В нашей литературе нет ничего более приятного, чем те проблески, которые она дает в раннюю жизнь этих двух братьев: Изекиил — крепкий, основательный, настойчивый, жертвующий собой; Дэниел — беспечный к труду, жаждущий игр, часто болевший, всегда тощий и слабый, считавшийся скорее обузой для семьи, чем помощью ей. Его хилость рано приучила его быть получателем помощи и благосклонностей, и это предопределило его судьбу. В Новой Англии с давних времен существовал обычай выводить одного сына из процветающей семьи в профессионалы, и в качестве такового обычно выбирали мальчика, который казался наименее способным заработать на жизнь физическим трудом. Эбенезер Уэбстер, обремененный тяжелой ответственностью на протяжении всей своей жизни, страстно желал дать старшим сыновьям образование лучше собственного, но не мог. Когда Дэниел был мальчиком, его большая семья начала немного облегчать его ношу; страна застраивалась; его ферма стала более урожайной, и он чувствовал себя несколько свободнее.
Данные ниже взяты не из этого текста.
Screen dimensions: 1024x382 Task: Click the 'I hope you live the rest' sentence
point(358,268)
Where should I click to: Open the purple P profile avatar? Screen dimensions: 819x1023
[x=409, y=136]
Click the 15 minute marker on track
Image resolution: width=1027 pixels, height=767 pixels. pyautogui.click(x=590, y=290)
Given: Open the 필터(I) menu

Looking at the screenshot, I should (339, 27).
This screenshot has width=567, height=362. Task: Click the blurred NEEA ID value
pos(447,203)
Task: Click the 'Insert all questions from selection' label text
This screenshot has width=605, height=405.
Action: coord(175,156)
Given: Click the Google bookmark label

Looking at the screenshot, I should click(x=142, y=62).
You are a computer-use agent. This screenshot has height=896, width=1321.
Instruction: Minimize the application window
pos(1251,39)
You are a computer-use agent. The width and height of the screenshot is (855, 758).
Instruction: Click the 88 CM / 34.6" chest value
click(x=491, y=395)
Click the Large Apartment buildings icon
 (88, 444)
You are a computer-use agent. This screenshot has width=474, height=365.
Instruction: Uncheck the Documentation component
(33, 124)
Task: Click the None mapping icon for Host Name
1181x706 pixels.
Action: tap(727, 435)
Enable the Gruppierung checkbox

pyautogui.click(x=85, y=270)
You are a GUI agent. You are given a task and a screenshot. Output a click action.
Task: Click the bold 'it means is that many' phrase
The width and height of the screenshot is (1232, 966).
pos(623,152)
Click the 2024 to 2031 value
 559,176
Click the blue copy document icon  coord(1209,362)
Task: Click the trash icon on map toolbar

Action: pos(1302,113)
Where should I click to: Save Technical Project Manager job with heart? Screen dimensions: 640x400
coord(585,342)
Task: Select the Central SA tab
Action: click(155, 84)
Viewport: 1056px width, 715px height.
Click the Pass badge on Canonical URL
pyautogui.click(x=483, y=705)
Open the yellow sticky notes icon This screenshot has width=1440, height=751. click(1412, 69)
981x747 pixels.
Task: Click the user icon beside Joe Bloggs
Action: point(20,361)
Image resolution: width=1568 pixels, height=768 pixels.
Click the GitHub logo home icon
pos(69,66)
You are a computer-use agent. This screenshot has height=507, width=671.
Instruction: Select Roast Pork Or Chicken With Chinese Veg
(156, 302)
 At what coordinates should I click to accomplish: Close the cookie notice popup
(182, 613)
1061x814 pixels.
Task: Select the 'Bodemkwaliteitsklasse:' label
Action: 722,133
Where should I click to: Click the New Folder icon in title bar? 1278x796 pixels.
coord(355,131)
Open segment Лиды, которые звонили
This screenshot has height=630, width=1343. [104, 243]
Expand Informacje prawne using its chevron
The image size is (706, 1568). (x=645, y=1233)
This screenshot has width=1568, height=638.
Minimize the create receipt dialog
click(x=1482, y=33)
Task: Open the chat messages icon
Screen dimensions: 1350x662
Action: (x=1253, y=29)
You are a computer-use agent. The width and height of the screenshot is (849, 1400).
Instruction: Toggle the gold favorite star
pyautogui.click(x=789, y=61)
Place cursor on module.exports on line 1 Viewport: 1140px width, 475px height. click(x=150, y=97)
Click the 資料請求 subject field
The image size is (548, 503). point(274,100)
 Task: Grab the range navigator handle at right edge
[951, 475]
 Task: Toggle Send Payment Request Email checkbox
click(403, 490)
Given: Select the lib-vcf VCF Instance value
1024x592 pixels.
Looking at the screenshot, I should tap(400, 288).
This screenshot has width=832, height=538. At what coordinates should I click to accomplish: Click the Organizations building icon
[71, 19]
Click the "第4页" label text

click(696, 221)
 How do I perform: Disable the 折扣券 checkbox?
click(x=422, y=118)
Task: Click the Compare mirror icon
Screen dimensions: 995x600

Своего болезненного младшего сына — именно потому, что он был болезненным, и только по этой причине — он выбрал из своего многочисленного выводка для отправки в академию, замышляя сделать из него школьного учителя. У нас нет оснований полагать, что кто-то в семье видел в мальчике что-то необыкновенное. Если не считать того, что он читал вслух необыкновенно хорошо, он не подавал никаких признаков особого таланта, разве что преуспевал в ловле форели, отстреле белок и петушиных боях. Его мать, замечая его любовь к играм и такую же любовь к книгам, говорила, что из него «выйдет либо что-то, либо ничего, она не может сказать что»; но его отец, замечая его власть над чувствами других и сравнивая его со своим застенчивым братом, имел обыкновение замечать, что опасается за Изекиила, но Дэниел непременно пробьет себе дорогу в жизни. Несомненно, что сам юноша совершенно не осознавал наличия у себя необыкновенных талантов и не предавался ранним мечтам о величии. Он сам говорит нам, что в юности любил только две вещи: игры и чтение. Грубые школы, в которые он зимой каждый день добирался пешком за две-три мили, почти ничему его не научили. Лесопилка его отца, как он бывало говорил, была настоящей школой его юности. Когда он настраивал пилу и пускал воду, у него было пятнадцать минут тишины, прежде чем бревну снова требовалось его внимание, в течение которых он сидел и впитывал знания.